One such fact is that only evil people torture. Evil torturers fall into different categories such as (1) medieval (e.g. Spanish inquisition), foreign despot (e.g. Idi Amin), (3) total raving nutter (e.g. Hitler). Now despite the fact that I know that these simplifications are not true. Works by people such as Hannah Arendt (Eichamnn in Jerusalem) and Stanley Milgram (Obedience to Authority Study) show that acts of evil are conducted without much passion and by ordinary people.
Reports of torture being carried out by ordinary people systematically appear – and I am shocked. In particular since the organisation carrying them out is bringing democracy and attempting to win the hearts and minds of the people.
Why am I shocked? If I know that people are capable of evil? The only explanation I can think of right now is the lame idea of them and us. Stated simply evil people are them, we are good even though sometimes in error. How depressing that in the face of all the evidence I still cannot get beyond this gut reaction that they are evil while we are good.
Oh and don’t try to explain the whole thing away by speaking of a few bad apples at the Abu Ghraib prison. That simplification does not work. See for example an editorial in the New York Times (Only the Jailers are Safe, 20 December 2006, via Battleangel)

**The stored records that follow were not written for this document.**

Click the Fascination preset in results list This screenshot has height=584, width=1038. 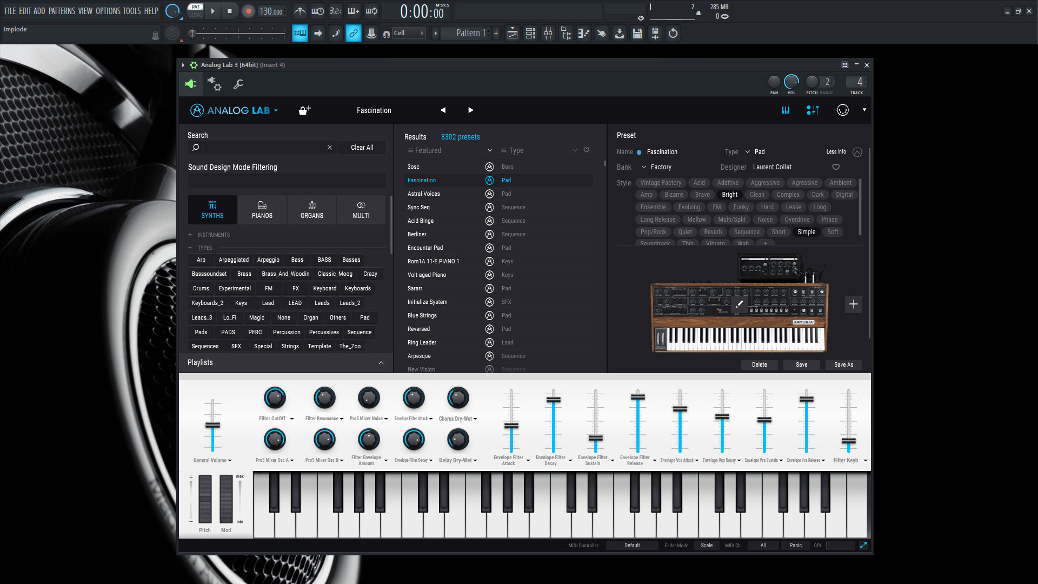(421, 180)
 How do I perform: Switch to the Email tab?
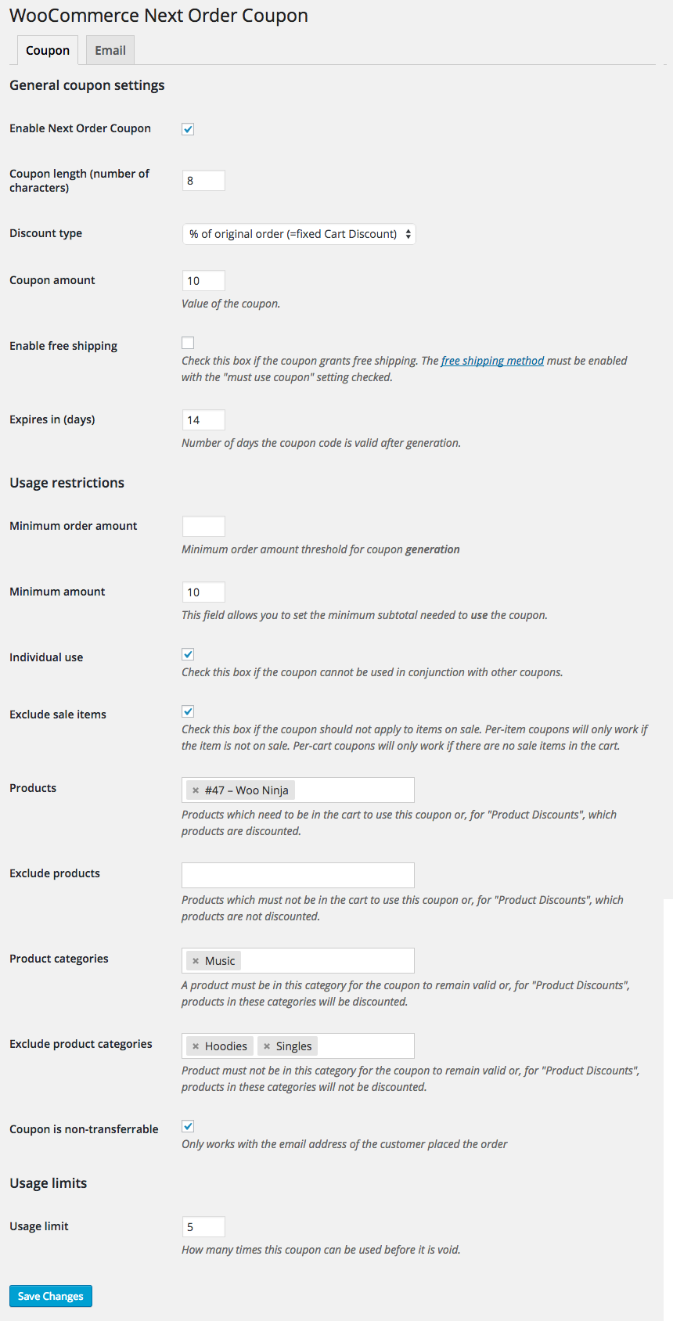(110, 50)
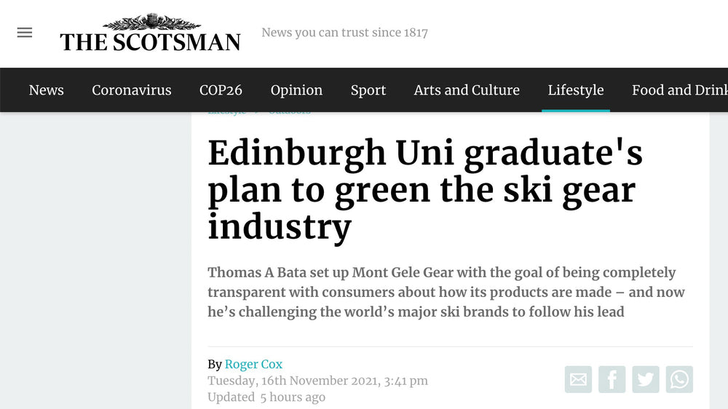
Task: Open the Opinion section
Action: [296, 90]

Donald Vance, a 29-year-old Navy veteran from Chicago, was a whistle-blower who prompted the raid by tipping off the F.B.I. to suspicious activity at the company where he worked, including possible weapons trafficking. He was arrested and held for 97 days â?? shackled and blindfolded, prevented from sleeping by blaring music and round-the-clock lights. In other words, he was subjected to the same mistreatment that thousands of non-Americans have been subjected to since the 2003 invasion.

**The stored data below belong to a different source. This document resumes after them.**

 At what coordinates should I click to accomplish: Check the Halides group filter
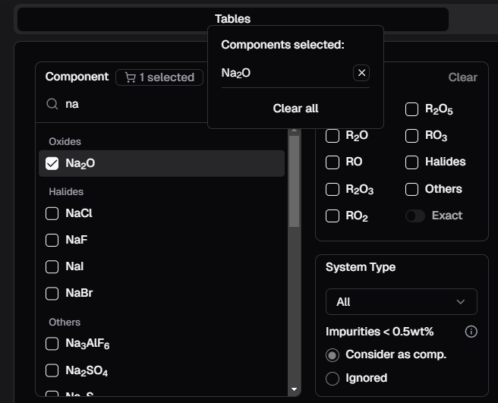(x=411, y=162)
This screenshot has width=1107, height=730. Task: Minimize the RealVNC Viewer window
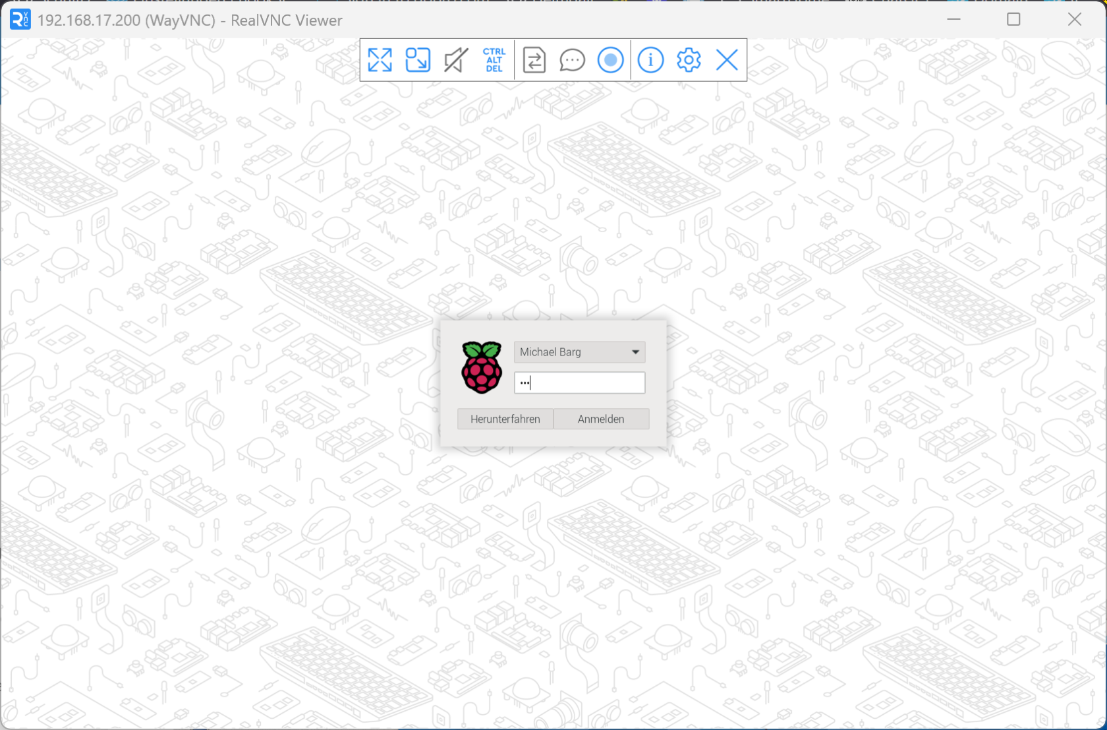pyautogui.click(x=953, y=20)
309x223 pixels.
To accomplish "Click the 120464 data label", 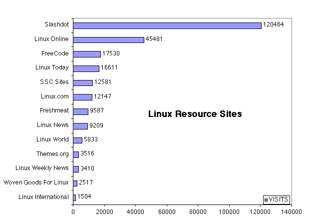I will click(274, 25).
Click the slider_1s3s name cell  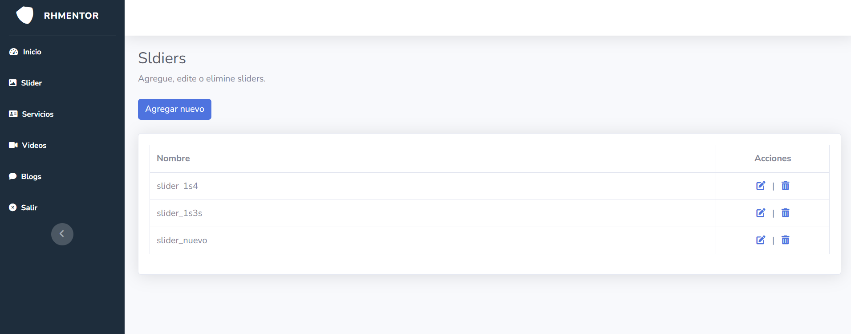tap(179, 213)
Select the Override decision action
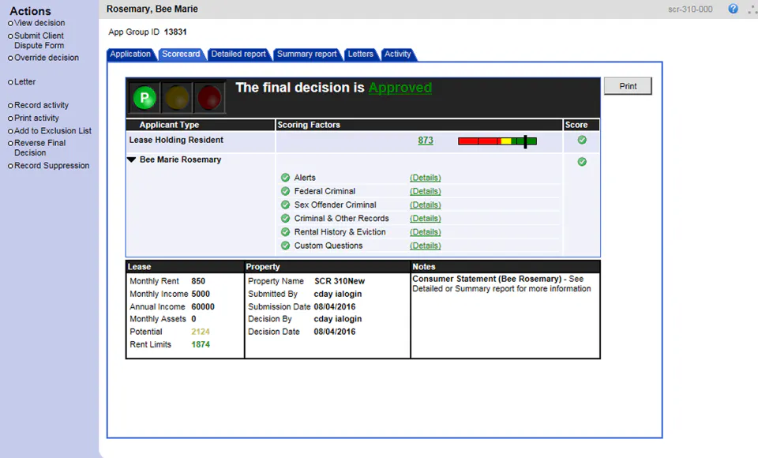Screen dimensions: 758x458 click(47, 58)
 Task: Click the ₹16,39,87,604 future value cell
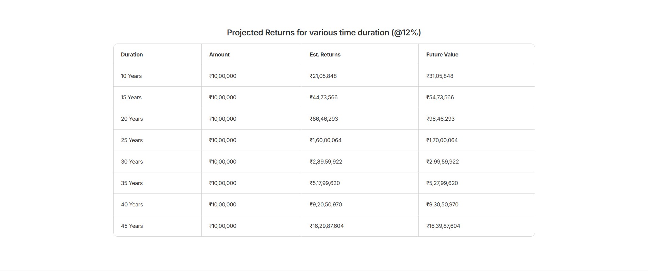(x=443, y=226)
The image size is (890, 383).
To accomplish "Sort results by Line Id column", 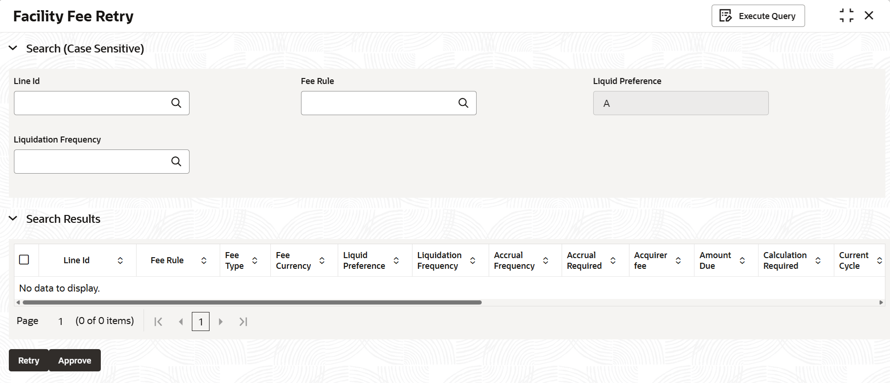I will tap(120, 260).
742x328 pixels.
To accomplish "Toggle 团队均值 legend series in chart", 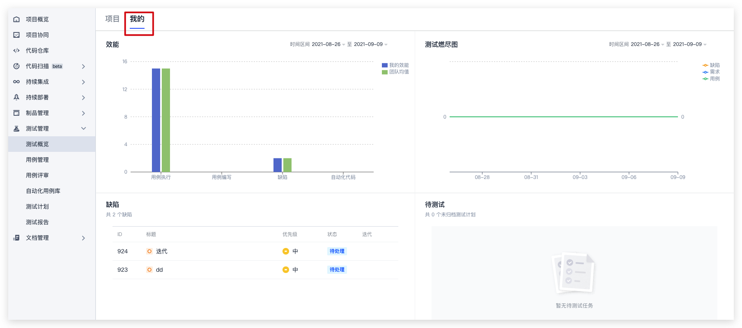I will 395,72.
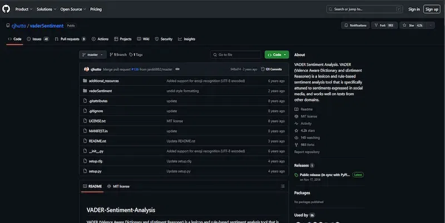The width and height of the screenshot is (445, 223).
Task: Open Notifications bell button
Action: point(355,25)
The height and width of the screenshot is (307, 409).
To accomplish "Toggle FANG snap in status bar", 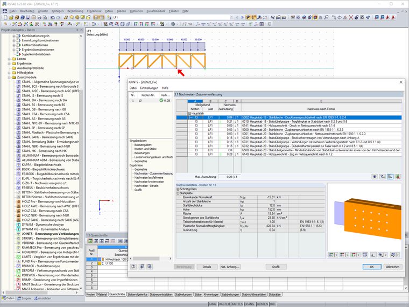I will tap(213, 304).
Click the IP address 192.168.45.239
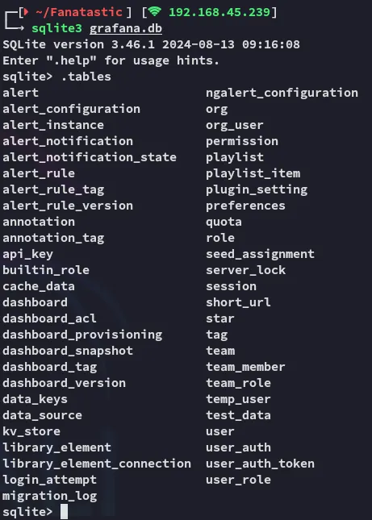The width and height of the screenshot is (372, 520). (219, 12)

The culture of cruelty (i.e. the acceptance or tolerance for evil deeds among organisations and in society) is spreading and the more we hear the more we accept. We become (as a society) de-sensitized and tolerant to suffering.
What is the point of fighting for democracy, rights and freedom if the methods used are cruel, inhuman and against democracy, rights and freedom? If we win this fight (against whom?) is it a victory worth having? Or will we like King Pyrrhus declare, after beating the Romans at Asculum (279 BCE) declare that a victory at such a cost is not worth having?